Il leader dell'UDC: Terzo Polo indisponibile se non si rimuove il macigno principale rappresentato dalla mancanza di credibilità di Berlusconi nella comunità internazionale. Rutelli: Il Governo deve cedere il passo

ROMA - Il terzo polo non è disponibile a concorrere all'approvazione di misure contro la crisi se queste non saranno accompagnate dalle dimissioni del presidente del Consiglio, Silvio Berlusconi. E' la posizione, illustrata da Pier Ferdinando Casini a Montecitorio, che Udc, Fli e Api hanno riferito al capo dello Stato Giorgio Napolitano nell'incontro di oggi al Quirinale.
«Rischiano di essere sacrifici inutili - ha spiegato Casini - se non si rimuove il macigno principale rappresentato dalla mancanza di credibilità di Berlusconi nella comunità internazionale».

Indisponibili a concorrere a finte soluzioni - «E' chiaro a tutti - ha detto Casini - che l'Italia è sorvegliata speciale per due problemi: la mancanza di credibilità di Berlusconi e la crisi economica di un paese che non cresce e che deve fare sacrifici. Il terzo polo è disponibile a concorrere a una fase politica che risolva contemporaneamente questi due problemi».
«Non si risolvono i problemi dell'Italia - ha insistito il leader Udc - senza risolvere il problema della credibilità azzerata di Berlusconi. Pur essendo un partito all'opposizione, ormai nell'imminenza delle elezioni che saranno al massimo tra un anno e mezzo, siamo disponibili a fare la nostra dose di sacrifici ma rischiano di essere inutili se Berlusconi non se ne va. E' chiaro a tutti che è lui il primo problema. Abbiamo manifestato a Napolitano la nostra indisponibilità a concorrere a finte soluzioni».

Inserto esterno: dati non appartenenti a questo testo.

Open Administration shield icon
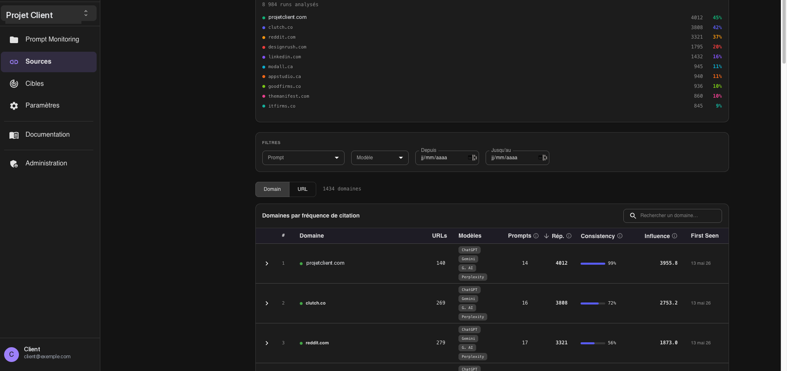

Rutelli: Il Governo deve cedere il passo - Solo se ci sarà «responsabilità» nella maggioranza ci potrà essere una «svolta». Lo ha detto il leader di Api Francesco Rutelli. «L'ordinaria amministrazione è impossibile e sta portando l'Italia al disastro economico. Un governo sempre più debole, diviso e incapace di varare le riforme indispensabili per salvare il Paese deve cedere il passo a una soluzione di larga condivisione riformatrice».
«Nessuno - ha detto - chieda al Capo dello Stato alcun intervento, egli registra i fatti e le decisioni delle forze parlamentari. Come ha confermato oggi alla delegazione del Terzo Polo, l'Italia può contare sul suo servizio di garante delle regole della nostra democrazia parlamentare».
«La svolta - ha concluso il leader di ApI - può scaturire solo da un moto di responsabilità repubblicana che scaturisca dalle file della attuale maggioranza».